Hope your all ok.  Jesse (Lisa), I know how hard you are finding coming on here, but as mentioned before we would all be lost without you.  I hope and pray you will be on the roller coaster again with me, I know that Mandy Tozer will do all that she can to help you!  And anyway, you never know you may get your miricle  before then!!! 

Hope everyone is ok.  

Love To all
Laura XxX


----------



## Kitten 80 (Feb 20, 2009)

Morning all

Jess We miss you hon   

GG my 30 day shread is a intence work out thats on dvd its 20 min a day.

Star hope scan go's well this week hon

Laura I don't no about Zita sorry , I just take folic acid  and preconception pregnacare and whey protein to help my follies grow nice and mature.

I can't belive it I start next week


----------



## Gregorys Girl (Jun 7, 2010)

morning all 

laura- good to hear from you chickadee. I'm not handling stimming at the mo swing from loony lows to manic highs daily it would seem. Know what you mean tho, think we feel we have more control when injecting / scanning etc. I got my zit west cd from amazon but think you can order it direct from her website too. Cheaper on amazon tho. I'm taking loads of vits and sups - I'll post later with the link. 

Kitten - I'm impressed by your stamina. Not long now until you start woo hoo!!  

Hope everyone else well. On the way to my fab upholstery course so on my phone again. Will catch up later at home.


----------



## Kitten 80 (Feb 20, 2009)

Why thank you hon    my DH say's the same   

The dam Hormoans hon


----------



## Tatti (Mar 9, 2010)

Hello, I'm feeling a bit better now, thanks for your support ladies, it means a lot.

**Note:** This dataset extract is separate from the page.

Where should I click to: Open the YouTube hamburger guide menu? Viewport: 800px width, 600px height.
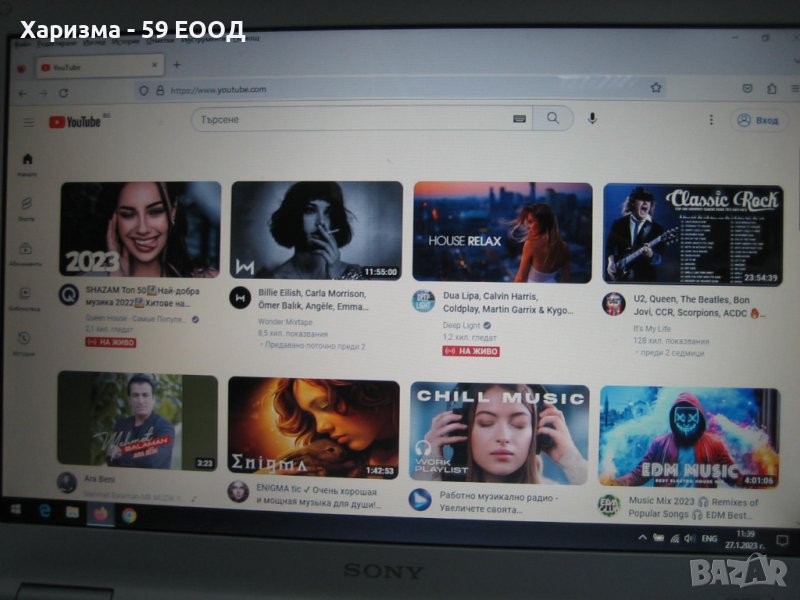[28, 122]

I went for afternoon tea with the girls on saturday, and was worried I would just burst into tears at some point, but I was fine, the girls really cheered me up (as did the big fat scones !)

*Kitten* - I know, it is really quiet on here these days, don't know what everyone is up to! You start next week?? wow that has come round quickly, bet you're excited now 

*Star* - have you told work about your treatment yet? hope they are ok with you. Best of luck for your baseline scan tomorrow 

*Cassie* - Only a few more days until you test, how exciting !! Hope you are ok. Quick question, when you mentioned drinking a pint of water 3-4 hours before, did you mean 3-4 hours before having the EC?? (sorry being a bit silly)

*Sweetie* - I hope your heartburn/reflux has subsided and you are feeling a bit better 

*Lisa16* - how's the DR going? are you still feeling really tired?

*Jools* - I hope you get on ok at work today, and people are sensitive with you 

*Stephy* - I live near Marks Tey, so just outside of Colchester. I'm used to getting the train in, as that's where I worked and DH works in London, but think we will drive in for EC. Sounds like that the best advice from people, at least I know I'll be comfortable 

*Mandy* - Were you up for a scan today? I was as well, I may have seen you. What time were you there?

Hi Laura, Jingle, Lisa, GG, Lins, Claire, Twang and all you other lovely Barts ladies.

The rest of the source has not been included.